The final results of the 2019 national elections are in, with the ANC securing a solid majority for another term governing the country.
Despite the victory, however, the final outcome of the election represents the worst performance from the ANC post-1994.
In the 1994 election, the ANC won the election with 62.7% of the vote, with the National Party sitting in the opposition benches with 20.4%.
By 1999, the ANC’s majority increased to 66.4%, with the Democratic Party securing only 9.6%.
In 2004, the ANC’s 69.7% majority would reflect the ruling party’s best performance to date – while a fledgeling DA would secure 12.3% of the vote.
In the 2019 election, the ANC has fallen significantly from those highs, securing 57.5% of the vote – followed by the DA with 20.8% (the party has also seen a drop) and the EFF at 10.8%.
The results did not come as surprise, as this is the outcome many analysts and pre-election polls predicted – but there was also a clear underestimation in support for the DA, and many overestimated the EFF’s rise as well.
Predictions vs outcome
Since the start of 2019, several research groups and data outlets posted poll results, providing a snapshot of how the country was feeling to any given party.
While pre-election polls are not predictions per se, they are used to establish underlying trends among the electorate and give a sense for how things will go for the political parties contesting the vote.
Across all of 2019’s polls, the key trend that emerged was that of a big drop in support for the ANC, which ended up being true in the final tally.
While outlets varied in the number of votes the governing party would get (ranging between 50% and 60%), the polls averaged at 56.4%. The party ended with 57.5%.
For the DA, the polls also predicted a major drop in support for the party – however, this loss of support was widely overestimated.
The polls averaged around 18.5% for the DA, while the party emerged with 20.8% in the final count.

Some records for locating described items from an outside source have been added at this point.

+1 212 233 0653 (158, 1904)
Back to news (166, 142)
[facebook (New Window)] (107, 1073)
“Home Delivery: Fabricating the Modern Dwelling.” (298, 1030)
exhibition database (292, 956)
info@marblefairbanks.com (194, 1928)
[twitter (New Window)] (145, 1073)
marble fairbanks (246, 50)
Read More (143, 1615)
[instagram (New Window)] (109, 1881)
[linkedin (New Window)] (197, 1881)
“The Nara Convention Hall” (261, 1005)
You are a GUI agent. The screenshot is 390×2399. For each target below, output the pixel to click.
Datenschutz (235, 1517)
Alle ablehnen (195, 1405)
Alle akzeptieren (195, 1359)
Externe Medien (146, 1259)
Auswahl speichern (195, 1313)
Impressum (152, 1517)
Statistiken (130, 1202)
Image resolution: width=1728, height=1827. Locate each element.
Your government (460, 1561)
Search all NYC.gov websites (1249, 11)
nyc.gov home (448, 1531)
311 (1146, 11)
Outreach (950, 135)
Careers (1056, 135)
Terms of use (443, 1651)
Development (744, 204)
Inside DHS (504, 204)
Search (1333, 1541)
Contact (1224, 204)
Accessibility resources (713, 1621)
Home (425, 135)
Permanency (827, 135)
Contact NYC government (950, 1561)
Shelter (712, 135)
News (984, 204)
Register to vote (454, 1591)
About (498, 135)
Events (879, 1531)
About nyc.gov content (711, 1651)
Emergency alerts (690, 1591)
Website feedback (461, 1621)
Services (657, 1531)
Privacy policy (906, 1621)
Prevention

While this is still a drop in support, it is not as large as many had anticipated.
When it comes to the EFF – which contested their second national election – the polls saw a much larger jump in support than the outcome presented.
Pre-election polls pegged the EFF’s support base between 9.5% and 15%, averaging at 11.5%. The final outcome was much closer to the average than some of the individual polls, which were expecting the final vote share around 14%.
The EFF emerged with a 10.8% outcome.
Among the pre-election polls, the Intellidex poll emerged as being the most accurate. The poll was not a survey or a snapshot of a registered voter sample, but rather a representation on the thoughts of economists, investors and other players in the market.
The IRR and Ipsos also presented adjusted data for low-turnout scenarios.
With a turnout at 65% in 2019, the pre-election polls overestimated the low turnout scenarios entirely, putting the expected turnout at 70%.
Polls run by the Institute of Race Relations (IRR) paid particular focus to key provinces as well, with results showing a possibility of two hung provinces (Gauteng and KwaZulu Natal) where the ANC would lose its majority, while the DA would retain the Western Cape.
The final outcome showed that only the Western Cape projection was correct – though the race in Gauteng was definitely close.